We're having a great discussion on how to concentrate oil samples collected from sheens and other places, following up on some of @matej's work in this research note.

Concentration of sheens

One question was on concentration. If you see a sheen, how do you know how much oil there is?

@eustatic mentioned the Bonn Agreement on Oil Appearance Code: mentioned in this oil sheen thickness guide by NOAA: http://response.restoration.noaa.gov/sites/default/files/OWJA_2012.pdf (see lead image as well)

Concentration's affect on spectra

@ethanbass mentions tests he's done (and research he's found) that shows spectral change from different dilutions of diesel. But mentions the idea of looking at the darkness/opaqueness (using absorbence spectroscopy) of the sample as a measure of its concentration, which we could use to adjust for concentration in our tests.

So, if you have an unknown, at a certain opacity, you need to get your reference (crude oil, say) to the same opacity to make a comparison. You could use absorbence spectroscopy to achieve this, perhaps. (@ethanbass)

Stored items from a collection
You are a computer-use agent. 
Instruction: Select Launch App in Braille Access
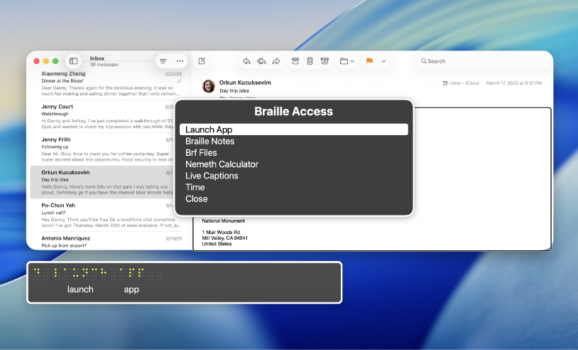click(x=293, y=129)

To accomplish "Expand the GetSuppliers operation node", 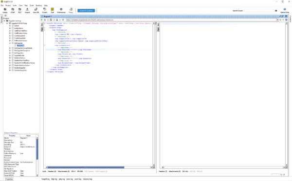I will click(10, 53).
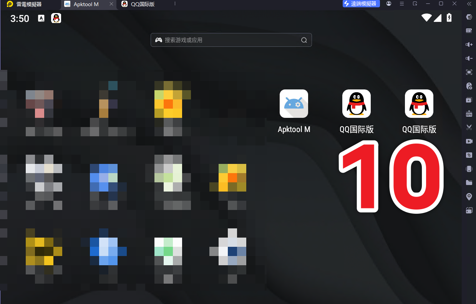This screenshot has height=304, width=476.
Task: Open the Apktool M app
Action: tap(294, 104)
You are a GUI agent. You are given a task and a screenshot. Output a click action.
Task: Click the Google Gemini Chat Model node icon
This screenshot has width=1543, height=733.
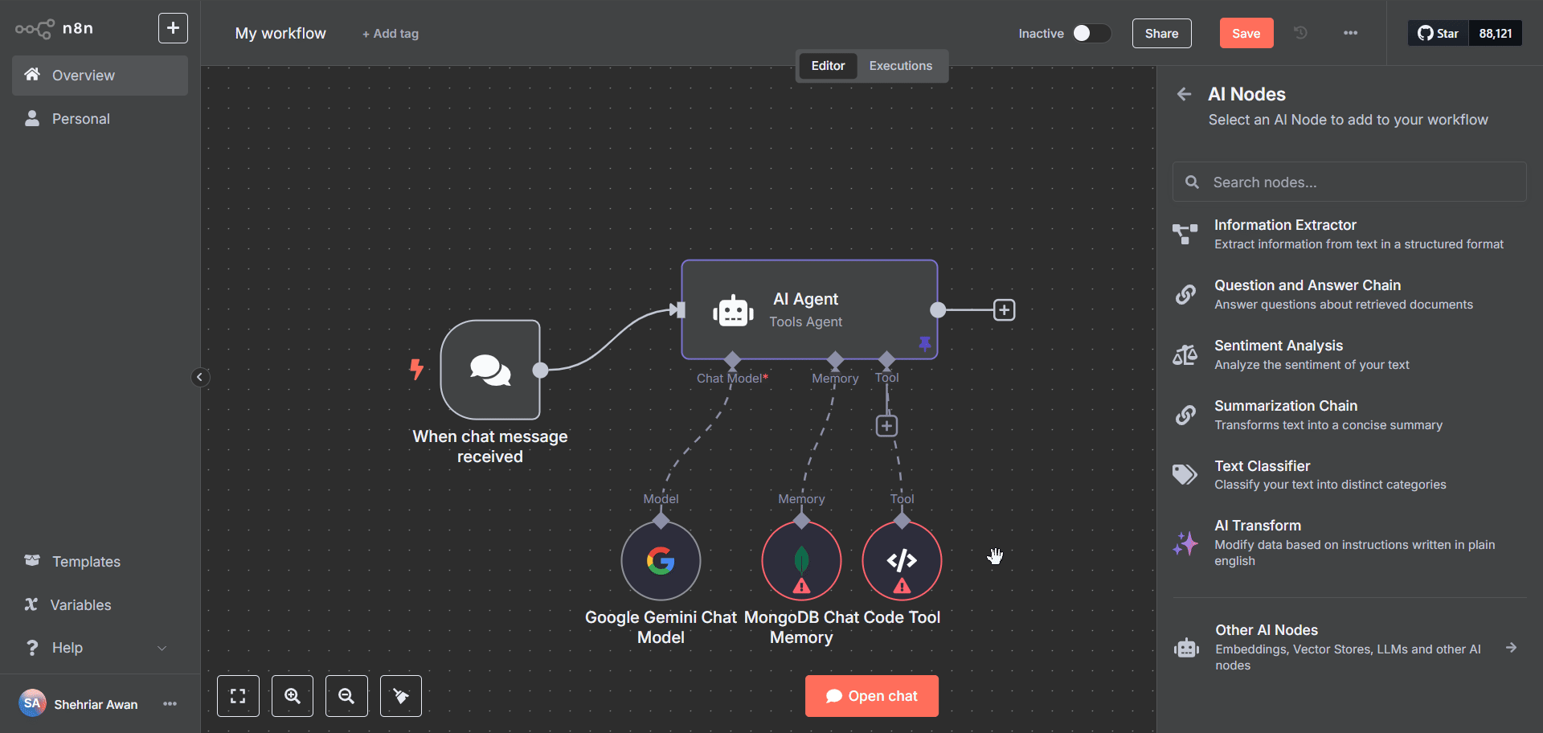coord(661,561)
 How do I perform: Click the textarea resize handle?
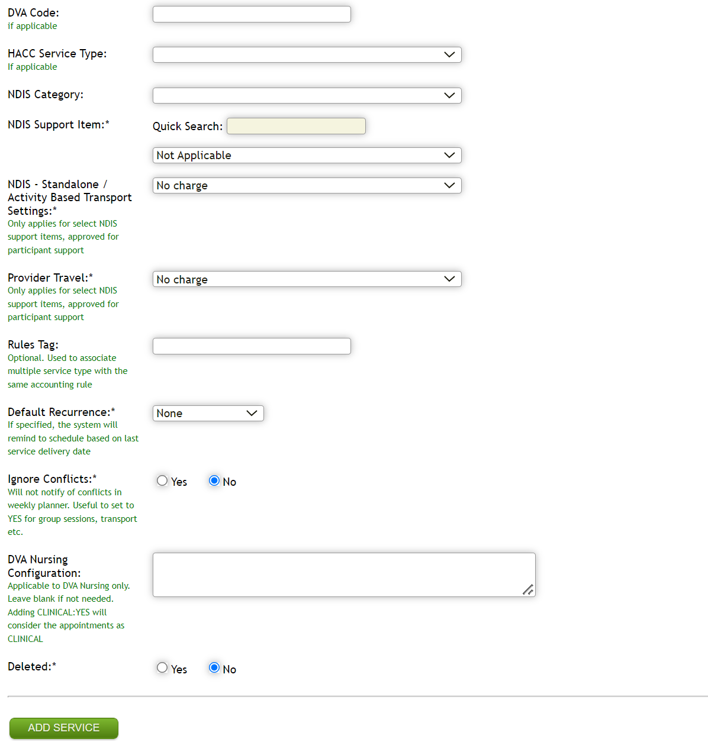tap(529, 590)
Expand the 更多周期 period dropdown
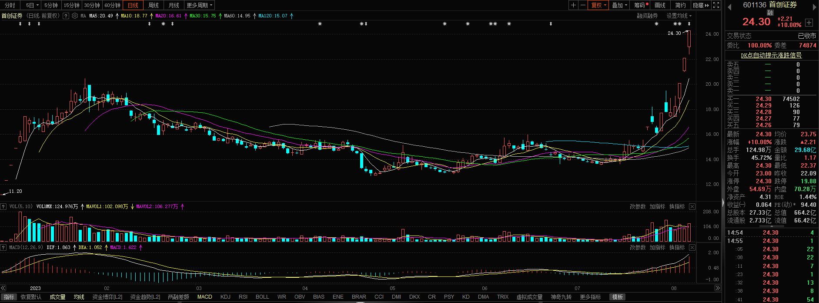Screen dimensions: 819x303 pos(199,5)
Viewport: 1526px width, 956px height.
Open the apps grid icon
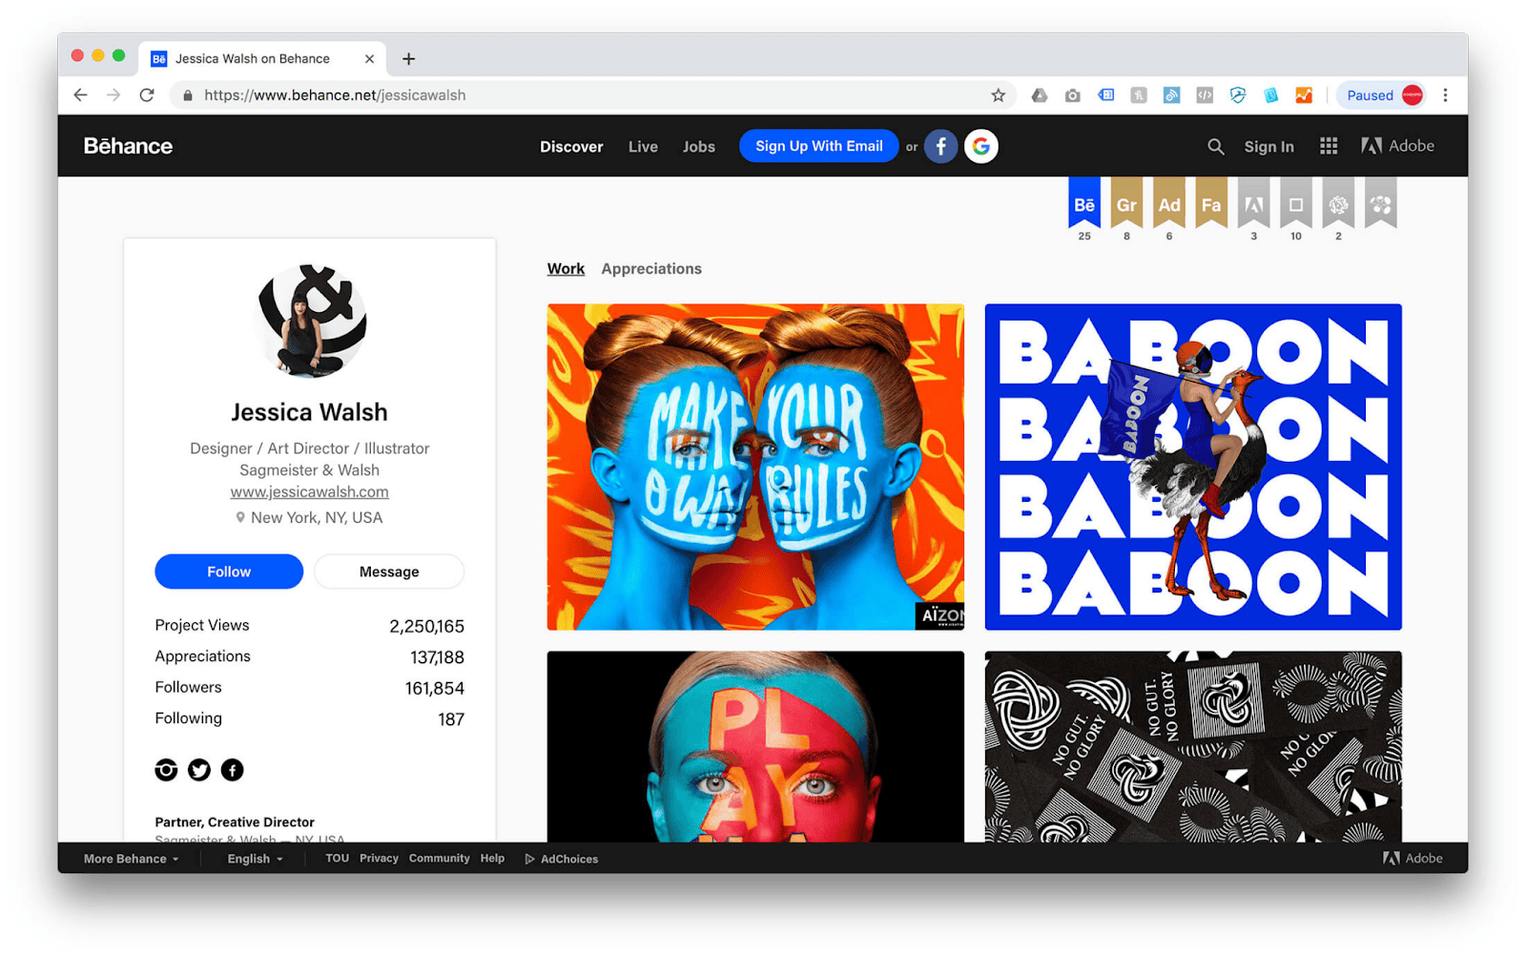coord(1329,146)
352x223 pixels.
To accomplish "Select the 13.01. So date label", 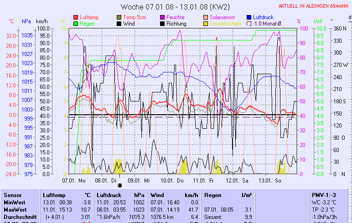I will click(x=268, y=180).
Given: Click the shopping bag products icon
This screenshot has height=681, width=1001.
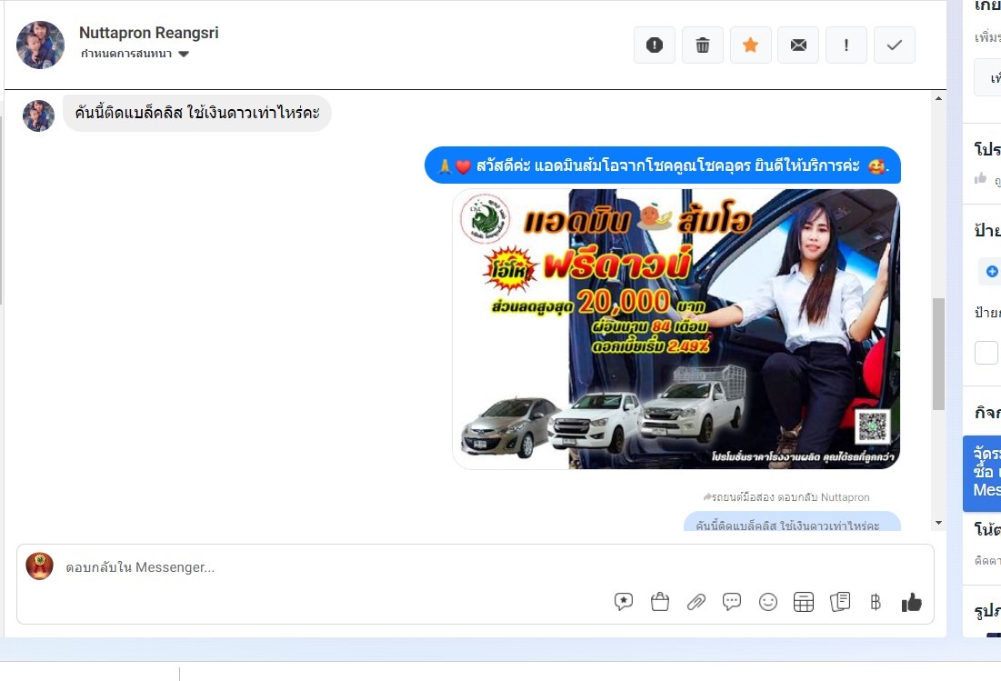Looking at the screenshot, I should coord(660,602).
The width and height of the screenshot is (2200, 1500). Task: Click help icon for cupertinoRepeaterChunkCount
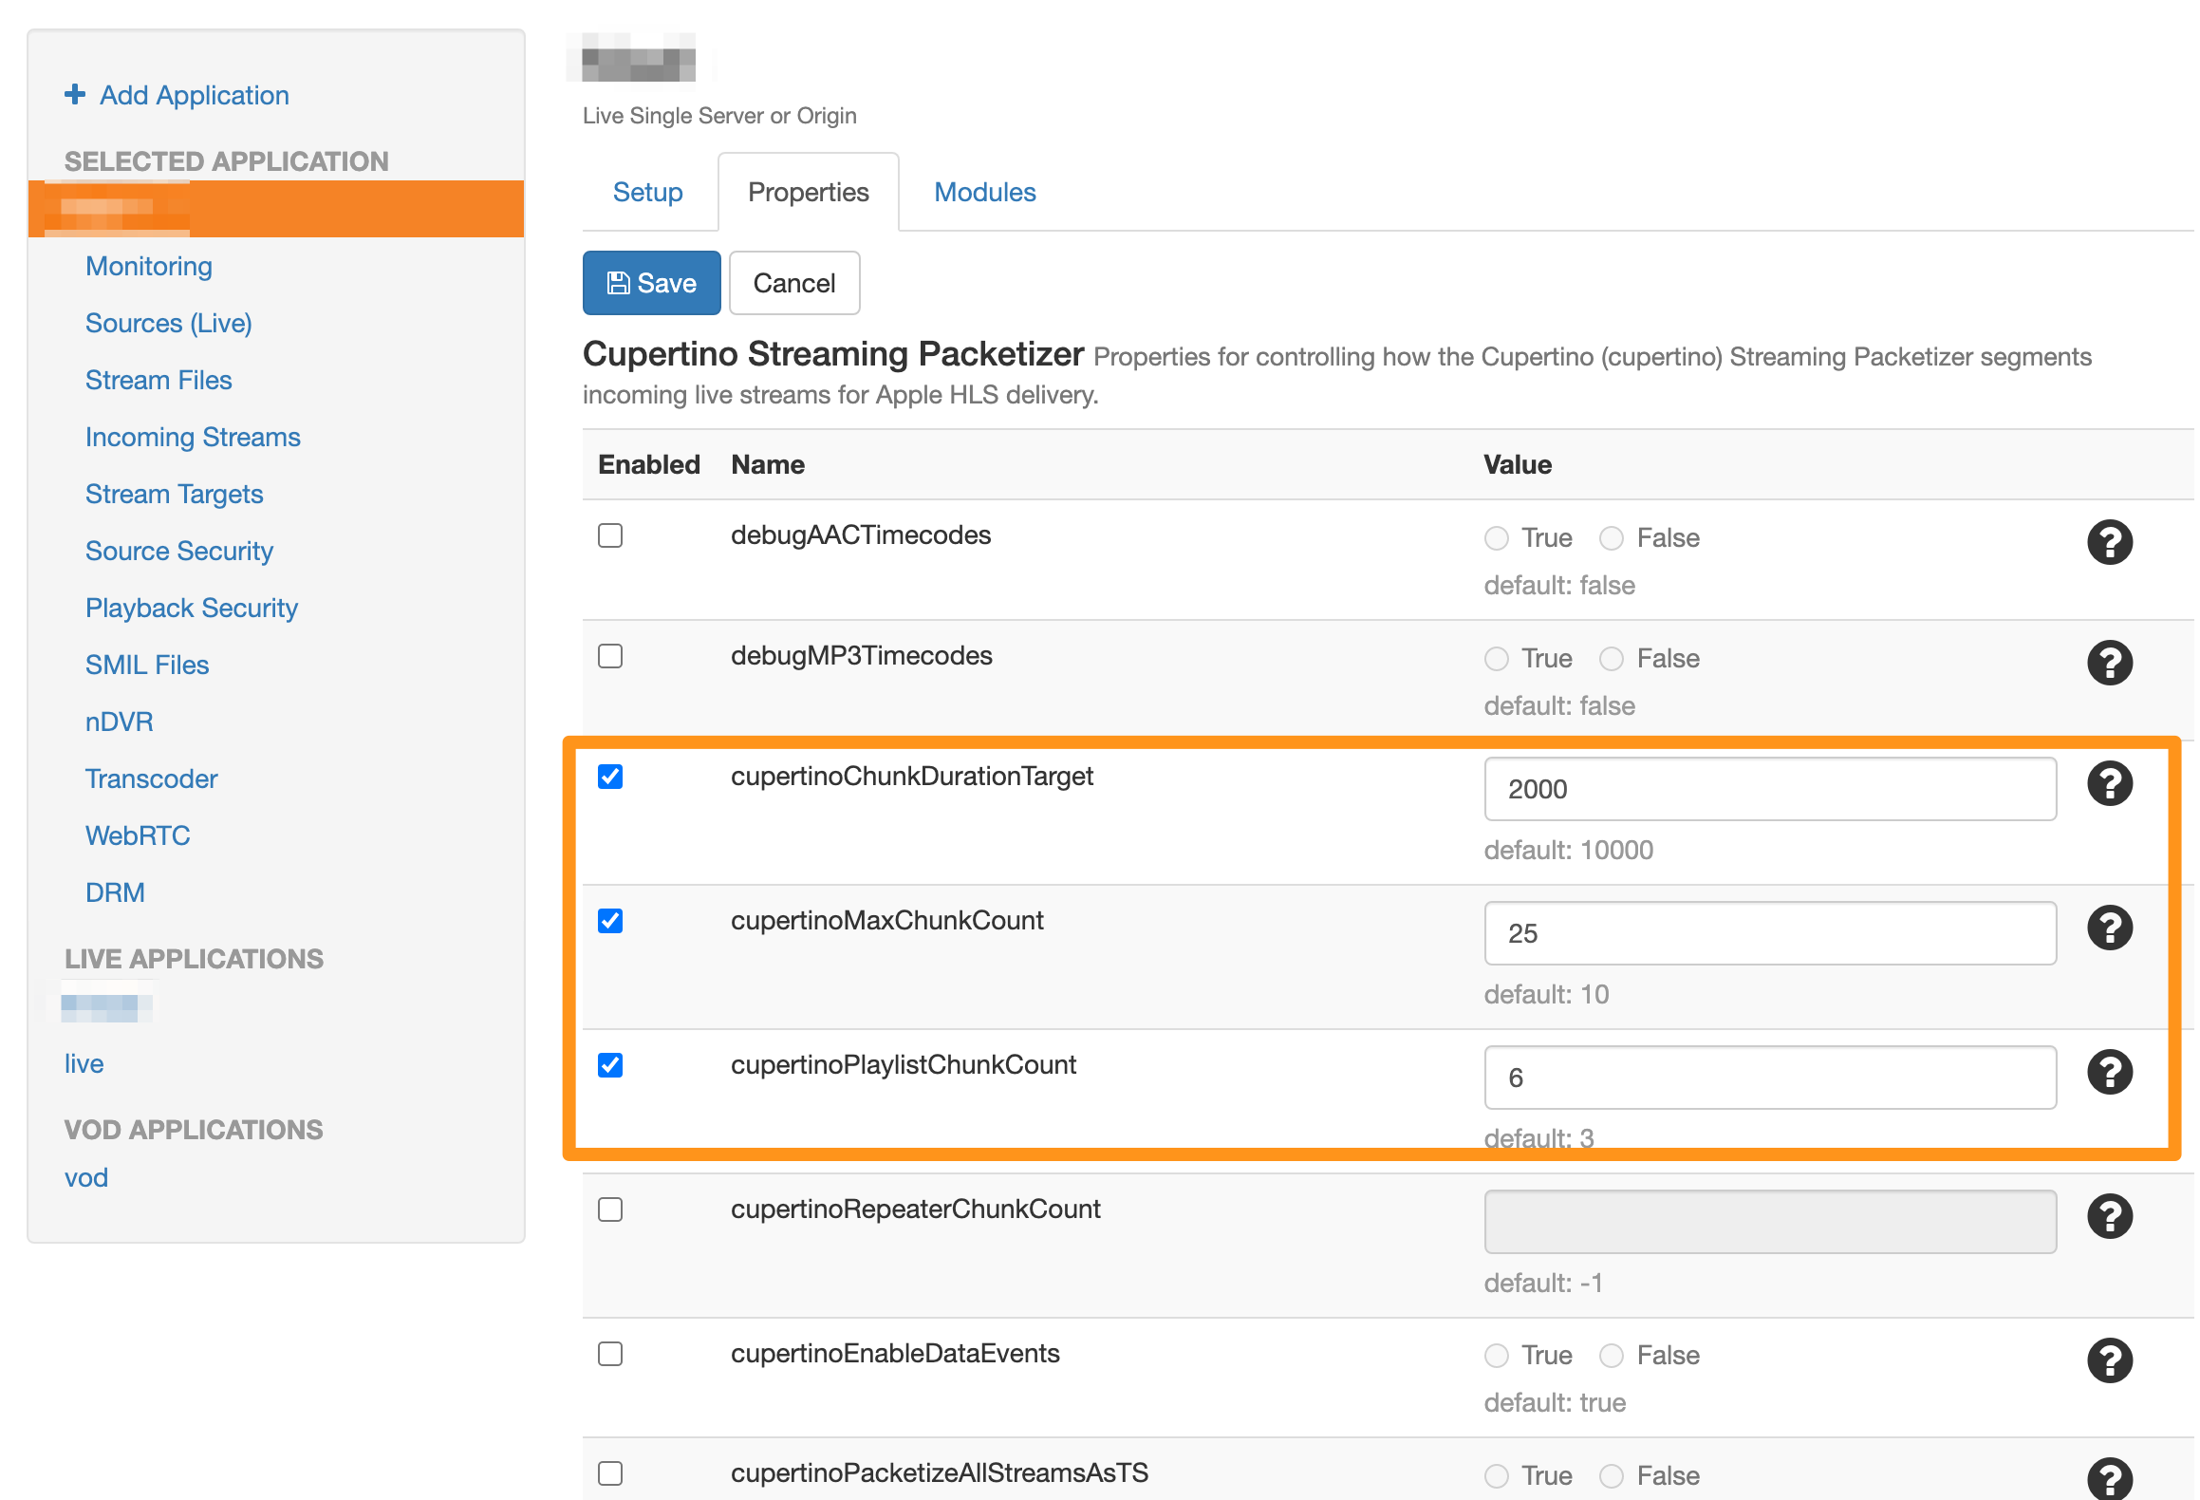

WHAT YOU NEED TO DO:
(1) Decide whether each of the statements (a), (b), and (c) agrees with the oil concentration text, answering yes or no and quoting the deciding words of the text. (a) The NOAA guide that @eustatic pointed to deals with oil sheen thickness. (b) @ethanbass found that diluting diesel left its spectrum unchanged. (c) To compare an unknown sample with a reference, the reference should be brought to the same opacity as the unknown.
(2) Print the portion of the oil concentration text starting with "We're having a" and going on through "this research note.".
(3) Rewrite the paragraph of the oil concentration text that begins "@ethanbass mentions tests" in a shorter form, keeping its main facts.

WRITTEN RESPONSES:
(1)
(a) Yes: "this oil sheen thickness guide by NOAA"
(b) No: "shows spectral change from different dilutions of diesel"
(c) Yes: "you need to get your reference (crude oil, say) to the same opacity to make a comparison"

(2)
We're having a great discussion on how to concentrate oil samples collected from sheens and other places, following up on some of @matej's work in this research note.

(3) @ethanbass cites his own tests and research showing that diesel's spectrum changes at different dilutions. He suggests using absorbance spectroscopy to measure a sample's darkness or opaqueness as an indicator of its concentration, which could then be used to adjust for concentration in the tests.